The reformist-inclined President Hassan Rouhani, who won a second term in 2017 riding on Iranians' hopes to see the deal through, has powerful enemies within the state to contend with. There is the ultra-conservative clerical body, which tends to see any rapprochement with the West as a dilution of the Islamic Revolution. And there is the Revolutionary Guard Corps, the armed wing that was tasked with guarding the victory of the Revolution at all costs.
The Revolutionary Guard and the Nuclear Deal
The Revolutionary Guard is increasingly thought, however, to be a force in its own right rather than one working in synchronicity with the state.

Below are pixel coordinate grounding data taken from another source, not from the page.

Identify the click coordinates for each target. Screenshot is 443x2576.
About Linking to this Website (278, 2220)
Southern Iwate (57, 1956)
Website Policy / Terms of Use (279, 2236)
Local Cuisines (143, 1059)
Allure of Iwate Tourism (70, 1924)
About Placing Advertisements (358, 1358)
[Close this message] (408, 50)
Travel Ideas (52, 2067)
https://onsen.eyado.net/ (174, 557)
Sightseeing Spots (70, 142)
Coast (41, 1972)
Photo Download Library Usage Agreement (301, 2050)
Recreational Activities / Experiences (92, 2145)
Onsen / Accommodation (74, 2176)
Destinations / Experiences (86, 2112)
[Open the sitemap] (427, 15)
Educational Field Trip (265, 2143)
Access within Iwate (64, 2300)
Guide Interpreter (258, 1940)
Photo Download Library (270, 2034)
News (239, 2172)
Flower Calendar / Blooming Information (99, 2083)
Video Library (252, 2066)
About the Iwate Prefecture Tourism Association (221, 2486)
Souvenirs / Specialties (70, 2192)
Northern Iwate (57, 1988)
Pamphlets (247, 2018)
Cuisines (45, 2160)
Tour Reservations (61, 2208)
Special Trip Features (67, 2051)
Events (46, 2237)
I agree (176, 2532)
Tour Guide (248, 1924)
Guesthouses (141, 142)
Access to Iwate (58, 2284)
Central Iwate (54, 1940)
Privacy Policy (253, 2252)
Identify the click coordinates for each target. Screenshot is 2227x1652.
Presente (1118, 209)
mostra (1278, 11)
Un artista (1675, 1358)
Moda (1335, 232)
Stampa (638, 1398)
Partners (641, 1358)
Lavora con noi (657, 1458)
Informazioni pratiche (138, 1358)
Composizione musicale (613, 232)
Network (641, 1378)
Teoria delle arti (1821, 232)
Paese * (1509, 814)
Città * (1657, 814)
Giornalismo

And the Guard Corp's loathing of the nuclear deal is an open secret, a loathing based on both on ideological grounds, and because of the threat a lifting of sanctions would represent to their entrenched business interests.
Details are still sketchy, but arresting a dual British-Iranian national at this absolute low in the health of the Iran nuclear deal looks like Iranian hardliners trying to hammer another nail into the deal's coffin. President Trump looks ever more determined to kill the deal.
His opposition to it went from a campaign promise, to a "will I, won't I" routine over the first year of his Presidency, to what looks like its death knell over the last few weeks. He fired the pro-deal Secretary of State Rex Tillerson, and made arch-Iran hawk John Bolton his National Security Adviser.
As the May 12th deadline for either extending the sanctions waiver or ending it approaches, French President Emmanuel Macron made an eleventh hour visit to Washington to try and sway Trump to save the deal, apparently to little avail.
If Trump does renege on the JCPOA as expected, the deal technically still stands between Iran and the European parties to the deal. EU member states remain generally very supportive of it, and even if America pulls out and reimposed sanctions, the economic impact of unilateral sanctions from Washington would be limited.
Whether a JCPOA without American participation would hold Iran's participation is open to doubt. But if opposition to it began to grow among the deal's other partners, it is very hard indeed to see a future for it. And Britain is the obvious choice to try and sway.
Will Britain Side With the United States on Iran?
Having boisterously parted ways with the European Union in 2016, its government is now desperate for allies. The embattled Prime Minister Theresa May has made clear that she is unprepared to alienate Trump, siding with him on most foreign policy matters, and keeping quiet where she cannot defend him. Iran hawks in the UK are taking note.
One British think-tank has said that the UK must avoid parting ways over Iran with the US after Brexit, and some prominent Conservative MPs and potential rivals for the post of Prime Minister have opposed the deal. A second British citizen finding themselves behind bars in Iran, despite what is meant to be a phase of warming relations, will make it harder to defend the British role in the JCPOA in Westminster if the position is challenged.
If these are the reasons behind Edalat's arrest, then appeals to Rouhani will probably have little traction, for it is him these detentions are trying to undermine.
Rouhani's credibility is already stretched now that the deal is on the rocks, and his power to stand up to hardliners is waning. Meanwhile, dual nationals and vulnerable visitors find themselves caught up in the mix, with Edalat becoming a political pawn in a game he never wanted to play.
Those who know him in the UK seem convinced of his innocence. For now, Edalat's fate hangs in the balance, and Iran's future with it.